E' un'Italia nata a Cesena: Parolo, Giaccherini, Eder e Candreva insieme nel 2011

I quattro azzurri, cinque anni fa, hanno giocato insieme per qualche mese: anche Pellè è passato dalla Romagna nel 2006/2007

E' un'Italia nata a Cesena: Parolo, Giaccherini, Eder e Candreva insieme nel 2011

Correva l'anno 2011 e il Cesena, reduce da un buon campionato chiuso al 15.mo posto - il primo in Serie A dopo un digiuno durato 19 anni -, cominciava la stagione con quattro degli 11 protagonisti che ieri hanno abbattuto il Belgio con una prova tutta cuore, corsa, intelligenza e ferocia. Si tratta di Parolo, Candreva, Eder e Giaccherini, che poi a fine agosto del 2011 fu venduto alla Juventus di Conte, al primo anno in bianconero.

--------------------

** Consegna **
Trasforma in un breve elenco il paragrafo dell'estratto selezionato che comincia con «Correva l'anno 2011», conservandone i fatti principali.

--------------------

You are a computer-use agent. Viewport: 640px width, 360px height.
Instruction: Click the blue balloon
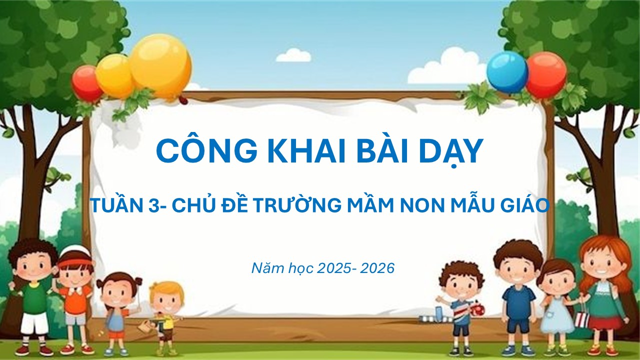point(507,72)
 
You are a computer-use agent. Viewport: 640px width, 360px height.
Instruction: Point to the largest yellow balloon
point(160,65)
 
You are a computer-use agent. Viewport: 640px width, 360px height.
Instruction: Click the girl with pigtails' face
point(120,294)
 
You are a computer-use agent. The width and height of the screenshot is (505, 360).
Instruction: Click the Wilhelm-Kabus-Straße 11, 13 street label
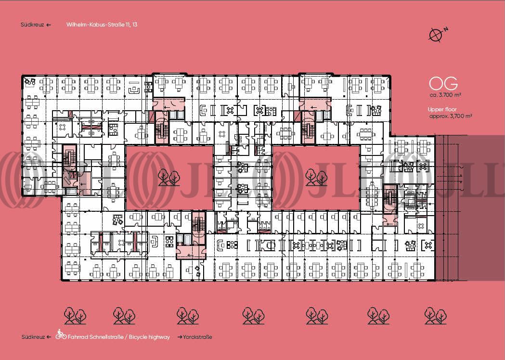click(102, 25)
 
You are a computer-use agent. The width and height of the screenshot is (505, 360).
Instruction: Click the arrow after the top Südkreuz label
click(49, 25)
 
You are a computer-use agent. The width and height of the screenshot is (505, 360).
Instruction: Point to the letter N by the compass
click(446, 29)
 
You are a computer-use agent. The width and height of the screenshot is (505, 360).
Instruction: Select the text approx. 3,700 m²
click(450, 116)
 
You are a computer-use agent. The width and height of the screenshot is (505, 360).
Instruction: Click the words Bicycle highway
click(148, 337)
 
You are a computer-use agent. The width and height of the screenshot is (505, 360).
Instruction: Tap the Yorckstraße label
click(197, 337)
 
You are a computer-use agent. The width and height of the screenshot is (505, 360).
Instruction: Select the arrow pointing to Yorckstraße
click(180, 337)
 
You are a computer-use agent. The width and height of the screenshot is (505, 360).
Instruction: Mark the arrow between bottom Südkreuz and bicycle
click(49, 337)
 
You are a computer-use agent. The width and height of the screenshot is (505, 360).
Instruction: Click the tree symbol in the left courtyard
click(168, 177)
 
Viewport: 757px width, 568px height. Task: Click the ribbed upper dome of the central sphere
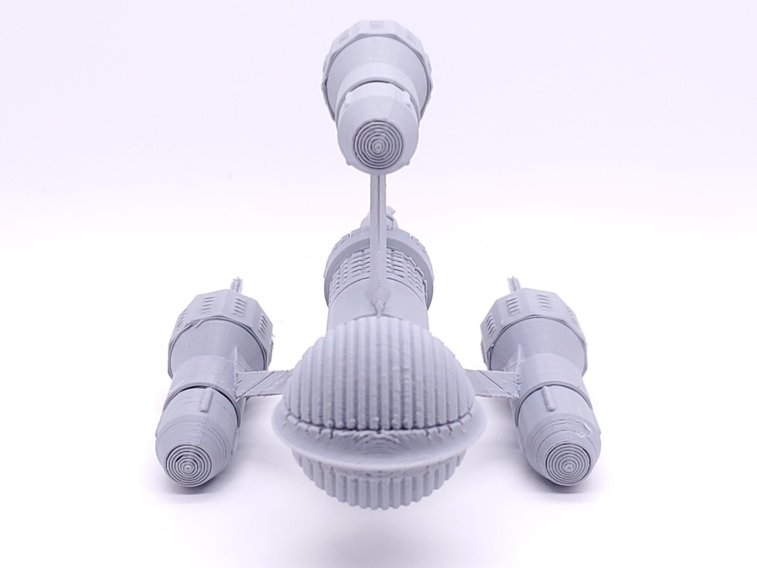pos(378,371)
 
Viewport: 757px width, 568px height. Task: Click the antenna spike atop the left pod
pos(235,286)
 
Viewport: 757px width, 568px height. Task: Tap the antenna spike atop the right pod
pos(518,286)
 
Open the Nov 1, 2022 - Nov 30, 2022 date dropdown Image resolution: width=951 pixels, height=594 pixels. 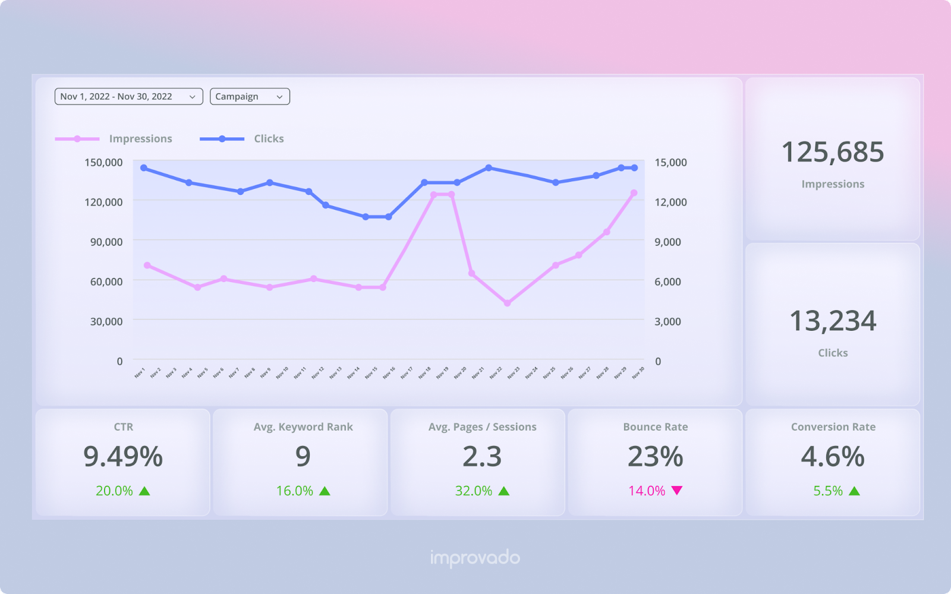[x=128, y=96]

--------------------

** Risposta **
- Nel 2011 il Cesena veniva da un buon campionato chiuso al 15° posto, il primo in Serie A dopo 19 anni di digiuno.
- Cominciò la stagione con quattro degli 11 protagonisti che ieri hanno battuto il Belgio con una prova di cuore, corsa, intelligenza e ferocia: Parolo, Candreva, Eder e Giaccherini.
- A fine agosto 2011 Giaccherini fu venduto alla Juventus di Conte, al primo anno in bianconero.